→ Задания
**1.** Назовите все языки, которые Штайнгерр, согласно отрывку о нем, изучил в возрасте от пятнадцати до девятнадцати лет, и укажите возраст для каждого.
**2.** Извлеките из отрывка о Штайнгерре дословный фрагмент между словами «Итак, было установлено, что» и «прочитав целое предложение.» включительно.

→ Цитируемый отрывок
В пятнадцать лет Штайнгерр изучил турецкий, в семнадцать — арабский, в восемнадцать — японский, в девятнадцать — русский языки. В одной беседе он сказал: «С увеличением числа изученных языков приобретаешь известную технику к изучению последующих». Нечего и говорить, что он свободно владел французским и английским. Когда во время случайной встречи в 1939 году Боссерт посоветовал Штайнгерру применить его выдающиеся способности к языкам к изучению древнего мира, ему понадобилось изучить также латынь и греческий. Но, чтобы стать настоящим студентом, он, согласно университетским правилам, вынужден был в тридцать семь лет сдать экзамен на аттестат зрелости. Он ежедневно брал два урока по математике и покончил с ней за два месяца. Затем наверстал все остальное и поехал в Мюнхен, в свою старую школу, для сдачи экзамена. И сдал его блестяще. Вернувшись, Штайнгерр записался студентом к Боссерту, который, идя навстречу этому необыкновенному студенту, назначил свой специальный лекционный курс.
Так Франц Штайнгерр, бывший в то время коммерческим директором и бухгалтером немецкой больницы в Стамбуле, мимоходом у Боссерта получил звание «доктора философии» и был приглашен в качестве гостя принять участие в экспедиции 1947 года на Карателе.
Он был мастером на все руки. Вначале не хватало рабочих, и Штайнгерр принимал участие во всех работах, устанавливал палатки, устраивал лагерь, фотографировал, обследовал местность, очищал надписи и рельефы, копировал и сортировал (вернее, пытался сортировать) тексты, те надписи, особенно хеттские иероглифы, которых удавалось обнаружить все больше и больше.
Однажды вечером, после окончания рабочего дня, он рассматривал только что выкопанную хорошо сохранившуюся фигуру сфинкса и, небрежно проведя рукой по ее заскорузлой поверхности, случайно стер покрывавший ее тонкий слой пыли. «Вдруг я заметил, что фигура сфинкса покрыта хеттскими иероглифами. Я тут же попытался прочитать открытые иероглифы, и меня охватило сильное волнение, когда увидел, что передо мной — имя царя Азитаванды, упоминавшееся в финикийском тексте. Хотя написание его было необычным, но остальные знаки подтверждали, что оно прочитано правильно… Вечером все члены экспедиции соответствующим образом отпраздновали эту важную находку. А Мухиббе Дарга торжественно вручила мне, по принятому здесь обычаю, ожерелье из синих бус, которое и сейчас еще хранится у меня как память».
Итак, было установлено, что в обеих надписях речь идет об одном и том же царе. Однако убедиться в том, что не только предмет рассказа, но и дословные тексты тождественны, можно было, только прочитав целое предложение.
Вернувшись в Стамбул к своему письменному столу в немецкой клинике, Штайнгерр на протяжении долги» недель вечерами работал над текстами, сравнивал, сортировал, копировал. «Таким образом, целые куски текстов на обоих языках так запечатлелись в моей памяти, что в любой момент я мог их записать».

Сохранённые строки
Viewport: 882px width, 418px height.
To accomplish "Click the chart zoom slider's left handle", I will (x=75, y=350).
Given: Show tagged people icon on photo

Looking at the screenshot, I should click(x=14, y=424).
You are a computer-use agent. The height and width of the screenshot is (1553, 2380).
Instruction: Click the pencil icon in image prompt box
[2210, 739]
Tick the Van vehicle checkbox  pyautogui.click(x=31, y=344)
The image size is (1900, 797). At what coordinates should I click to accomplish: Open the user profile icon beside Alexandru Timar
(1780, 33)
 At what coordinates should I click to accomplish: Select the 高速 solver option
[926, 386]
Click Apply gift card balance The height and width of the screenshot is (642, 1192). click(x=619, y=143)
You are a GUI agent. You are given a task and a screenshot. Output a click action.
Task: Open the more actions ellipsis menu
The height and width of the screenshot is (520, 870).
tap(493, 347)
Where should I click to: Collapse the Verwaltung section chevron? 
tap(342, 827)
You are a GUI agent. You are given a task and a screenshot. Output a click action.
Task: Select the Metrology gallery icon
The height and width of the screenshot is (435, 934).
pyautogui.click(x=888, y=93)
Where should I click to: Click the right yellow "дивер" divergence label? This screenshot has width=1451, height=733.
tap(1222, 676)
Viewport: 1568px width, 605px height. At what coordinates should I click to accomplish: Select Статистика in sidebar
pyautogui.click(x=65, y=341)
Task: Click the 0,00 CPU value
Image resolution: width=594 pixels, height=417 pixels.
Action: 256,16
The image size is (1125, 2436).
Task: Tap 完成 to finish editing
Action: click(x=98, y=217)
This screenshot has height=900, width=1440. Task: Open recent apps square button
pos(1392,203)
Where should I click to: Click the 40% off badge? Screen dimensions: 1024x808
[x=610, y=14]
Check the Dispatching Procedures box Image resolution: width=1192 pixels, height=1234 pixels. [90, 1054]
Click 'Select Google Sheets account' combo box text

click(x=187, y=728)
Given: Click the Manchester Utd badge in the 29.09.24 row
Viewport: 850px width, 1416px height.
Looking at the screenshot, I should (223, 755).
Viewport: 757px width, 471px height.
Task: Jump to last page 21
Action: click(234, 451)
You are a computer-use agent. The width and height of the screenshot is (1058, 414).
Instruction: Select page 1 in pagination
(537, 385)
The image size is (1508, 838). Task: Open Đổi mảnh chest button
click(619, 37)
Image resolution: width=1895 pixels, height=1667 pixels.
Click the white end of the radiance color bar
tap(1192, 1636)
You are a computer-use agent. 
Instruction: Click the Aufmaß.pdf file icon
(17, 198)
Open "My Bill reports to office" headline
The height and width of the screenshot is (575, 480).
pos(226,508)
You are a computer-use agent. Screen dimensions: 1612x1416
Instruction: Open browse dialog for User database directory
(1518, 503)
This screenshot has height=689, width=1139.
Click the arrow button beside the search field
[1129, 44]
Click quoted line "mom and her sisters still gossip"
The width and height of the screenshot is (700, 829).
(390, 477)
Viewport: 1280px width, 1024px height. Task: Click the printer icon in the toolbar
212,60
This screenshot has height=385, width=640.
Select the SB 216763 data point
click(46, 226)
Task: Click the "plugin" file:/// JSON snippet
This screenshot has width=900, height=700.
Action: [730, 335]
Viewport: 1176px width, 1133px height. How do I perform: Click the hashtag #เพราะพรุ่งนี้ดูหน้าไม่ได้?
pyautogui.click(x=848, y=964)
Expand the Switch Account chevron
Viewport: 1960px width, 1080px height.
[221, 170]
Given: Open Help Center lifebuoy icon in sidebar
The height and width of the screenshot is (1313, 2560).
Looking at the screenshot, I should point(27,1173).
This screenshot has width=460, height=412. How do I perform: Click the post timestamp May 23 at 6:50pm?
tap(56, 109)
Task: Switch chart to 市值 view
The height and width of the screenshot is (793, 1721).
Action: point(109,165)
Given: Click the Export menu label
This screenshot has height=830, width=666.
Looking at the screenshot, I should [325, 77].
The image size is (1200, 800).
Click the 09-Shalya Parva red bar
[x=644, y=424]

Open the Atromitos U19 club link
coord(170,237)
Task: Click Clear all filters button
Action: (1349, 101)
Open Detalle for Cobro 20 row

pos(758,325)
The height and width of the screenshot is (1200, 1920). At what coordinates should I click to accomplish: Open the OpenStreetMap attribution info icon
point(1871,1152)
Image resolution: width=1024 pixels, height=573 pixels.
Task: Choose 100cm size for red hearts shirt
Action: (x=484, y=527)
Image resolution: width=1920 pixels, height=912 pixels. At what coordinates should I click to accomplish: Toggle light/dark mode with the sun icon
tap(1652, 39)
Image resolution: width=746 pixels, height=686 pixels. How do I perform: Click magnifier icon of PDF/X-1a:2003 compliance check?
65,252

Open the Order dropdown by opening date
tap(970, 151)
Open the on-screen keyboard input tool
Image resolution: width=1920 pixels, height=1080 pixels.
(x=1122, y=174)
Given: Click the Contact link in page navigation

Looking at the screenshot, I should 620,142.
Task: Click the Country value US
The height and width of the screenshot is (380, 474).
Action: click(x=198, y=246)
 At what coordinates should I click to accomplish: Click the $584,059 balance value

→ Ответы
**1.**
- турецкий — в пятнадцать лет
- арабский — в семнадцать лет
- японский — в восемнадцать лет
- русский — в девятнадцать лет

**2.**
Итак, было установлено, что в обеих надписях речь идет об одном и том же царе. Однако убедиться в том, что не только предмет рассказа, но и дословные тексты тождественны, можно было, только прочитав целое предложение.